Ensemble Performance
	Metric	Name	lower.bnd	upper.bnd	perfect
tpr	0.890	True Positive Rate	0	1	1
tnr	0.929	True Negative Rate	0	1	1
auc	0.975	Area Under the Curve	0	1	1
phi	0.390	Correlation Coefficient	-1	1	1
acc	0.928	Accuracy	0	1	1
err	0.072	Error	0	1	0
fpr	0.071	False Positive Rate	0	1	0
sens	0.890	Sensitivity	0	1	1
spec	0.929	Specificity	0	1	1
tss	0.819	True Skill Statistic	0	1	1
rmse	0.379	Root Mean Squared Error	0	1	0

Test threshold-dependent performance

We can also perform the same procedure on the test performance by calculating a threshold for each test set for each Random Forests in the ensemble and calculating the performance.

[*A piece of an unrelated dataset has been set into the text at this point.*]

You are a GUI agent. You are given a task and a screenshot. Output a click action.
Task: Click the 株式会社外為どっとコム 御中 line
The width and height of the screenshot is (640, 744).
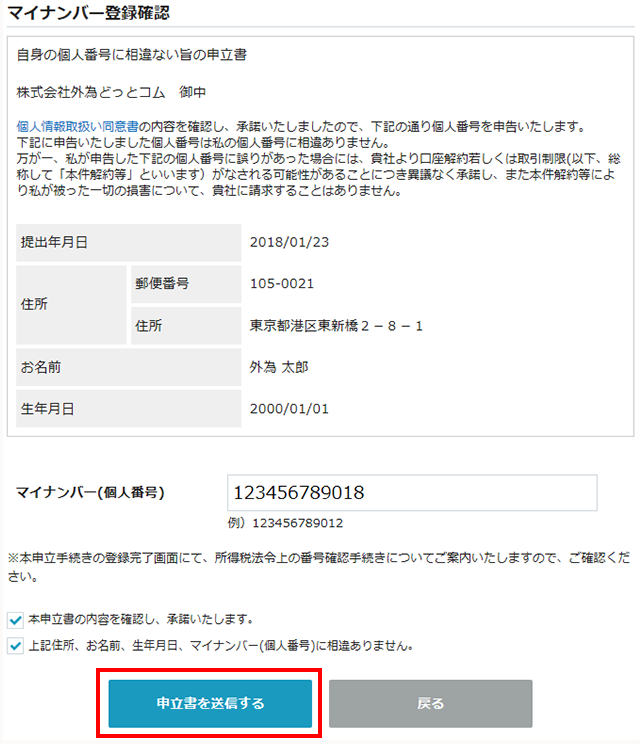click(x=111, y=92)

We can then take the mean across the test sets to get the mean test performance for a suite of metrics.

# Same procedure as above but on each test set
test.perf <- sapply(ens_rf_ex$roc_test, 
                    function(x){id <- which.max((x$sens@y.values[[1]] + 
                                                   x$spec@y.values[[1]])-1);  
                    sapply(x, function(y) ifelse(class(y)[1]=='performance',
                                                 y@y.values[[1]][id],
                                                 y))
                    })
# Average test performance
test.perf.df <- data.frame(Metric = round(rowMeans(test.perf),3),
                      Name = c('True Positive Rate',
                               'True Negative Rate',
                               'Area Under the Curve',
                               'Correlation Coefficient',
                               'Accuracy',
                               'Error',
                               'False Positive Rate',
                               'Sensitivity',
                               'Specificity',
                               'True Skill Statistic',
                               'Root Mean Squared Error'),
                      lower.bnd = c(0,0,0,-1,0,0,0,0,0,0,0),
                      upper.bnd = c(1,1,1,1,1,1,1,1,1,1,1),
                      perfect = c(1,1,1,1,1,0,0,1,1,1,0))
knitr::kable(test.perf.df, caption = "Mean Test Performance")

Mean Test Performance
	Metric	Name	lower.bnd	upper.bnd	perfect
tpr	0.895	True Positive Rate	0	1	1
tnr	0.669	True Negative Rate	0	1	1
auc	0.790	Area Under the Curve	0	1	1
phi	0.164	Correlation Coefficient	-1	1	1
acc	0.673	Accuracy	0	1	1
err	0.327	Error	0	1	0
fpr	0.331	False Positive Rate	0	1	0
sens	0.895	Sensitivity	0	1	1
spec	0.669	Specificity	0	1	1
tss	0.564	True Skill Statistic	0	1	1
rmse	0.388	Root Mean Squared Error	0	1	0